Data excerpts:
····················
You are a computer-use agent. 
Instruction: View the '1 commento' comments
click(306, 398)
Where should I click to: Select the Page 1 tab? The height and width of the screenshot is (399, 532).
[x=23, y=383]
····················
● WHAT YOU NEED TO DO: Nothing but the lines from the one holding "Where should I" to the end of the entries should be returned, each exactly as it stands.

● EXPECTED ANSWER:
Where should I click to: Select the Page 1 tab? The height and width of the screenshot is (399, 532).
[x=23, y=383]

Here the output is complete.